To investigate more directly what shared aspects contribute to generalization across animacy, we conducted an exploratory representational similarity analysis (RSA)36. This analysis revealed that activity patterns throughout the action observation network, particularly in left anterior IPL, can capture inter-object relations such as making contact (see Supplementary Note 2, Supplementary Fig. 5a), whereas motion path (i.e., horizontal versus vertical movement) was captured only in dorsal occipital and medial premotor cortices (see Supplementary Note 2, Supplementary Fig. 5b). These preliminary analyses suggest that different regions of the action observation network may encode events at a level specifying inter-object relations.

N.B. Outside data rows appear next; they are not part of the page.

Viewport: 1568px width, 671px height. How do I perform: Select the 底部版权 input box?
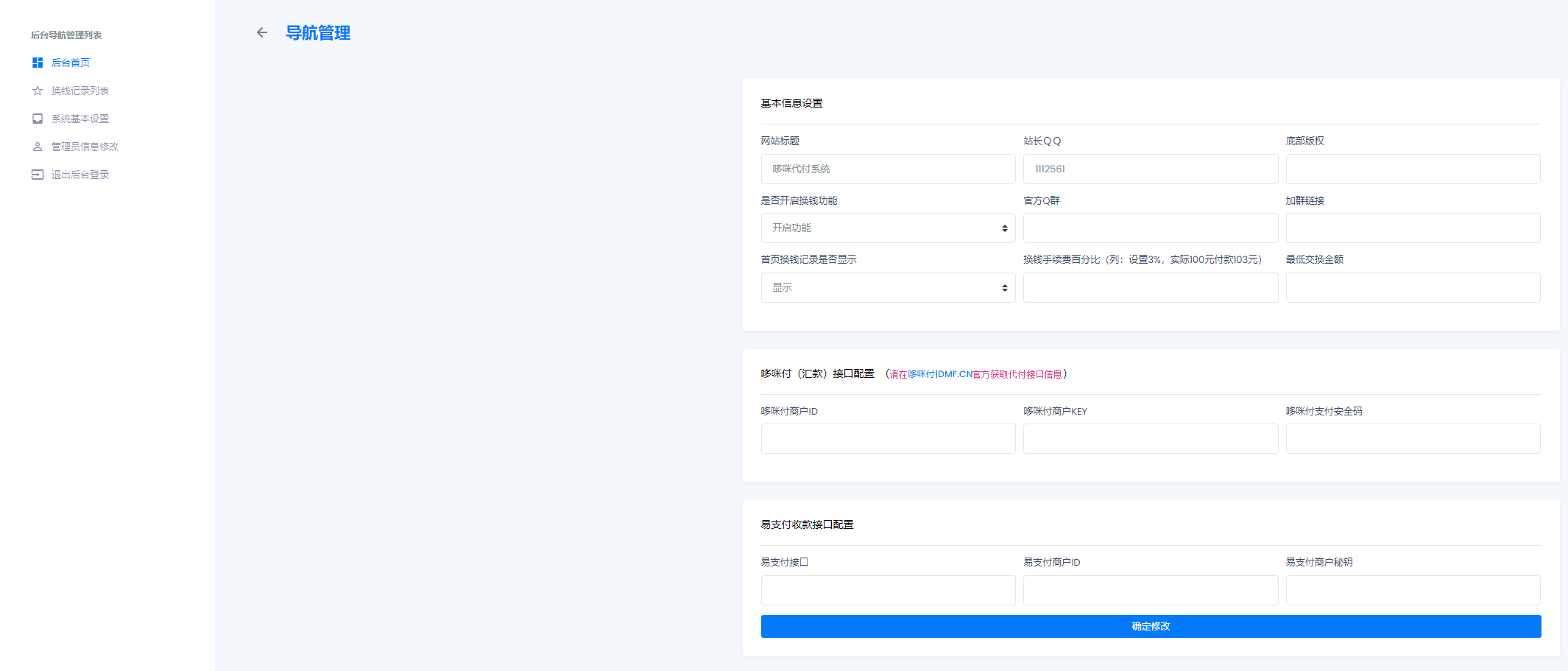click(1413, 169)
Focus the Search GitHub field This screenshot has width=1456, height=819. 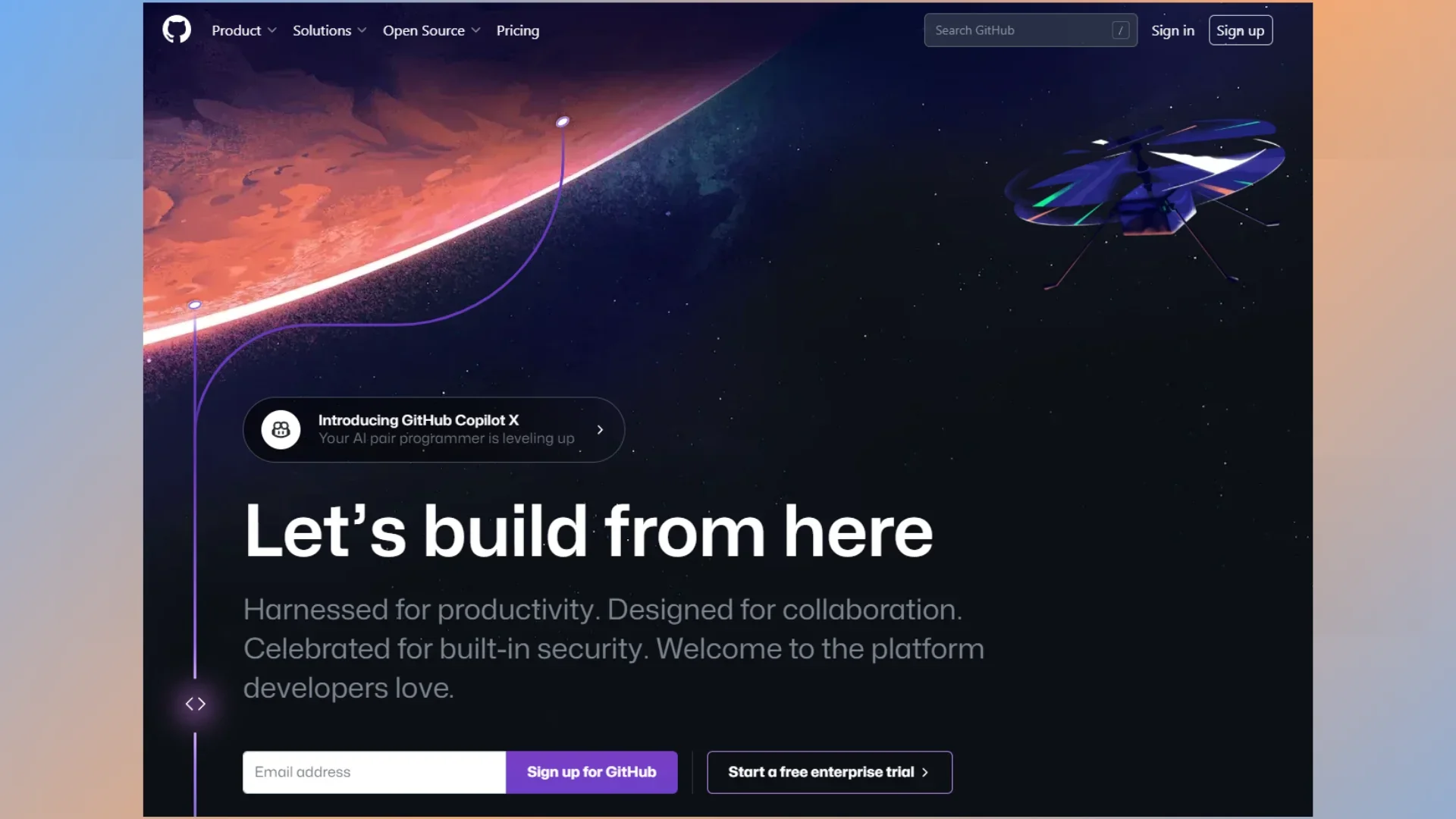click(x=1031, y=30)
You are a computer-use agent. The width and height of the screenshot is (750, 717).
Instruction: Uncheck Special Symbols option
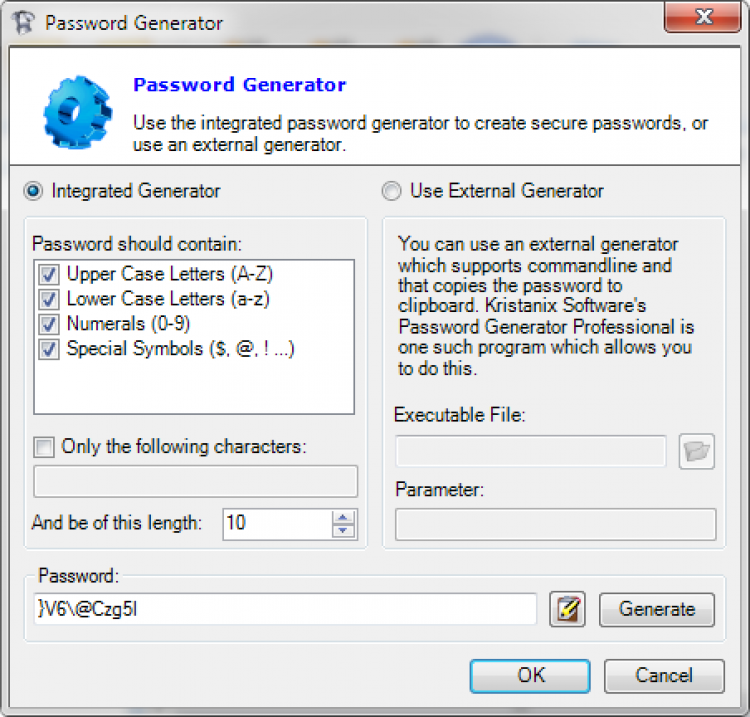[x=48, y=349]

Generalization of actions and object events across modality

To test if any of the regions that we identified in cross-animacy decoding in the video session encode event components that go beyond shared visual properties of observed events, we first replicated our cross-animacy decoding analysis with sentence stimuli. That is, we trained a classifier to decode the three events on neural patterns from action sentences (e.g., the boy kicks the box) and tested it on neural patterns from object event sentences (e.g., the ball hits the box), and vice versa. Overall, classification accuracies tended to be lower for the sentence session compared to the video session. Thus, even though we report whole-brain results, we primarily focus on ROI analyses (i.e., left hemisphere action observation ROIs: LOTC, IPL, PMv, pSTS, SPL).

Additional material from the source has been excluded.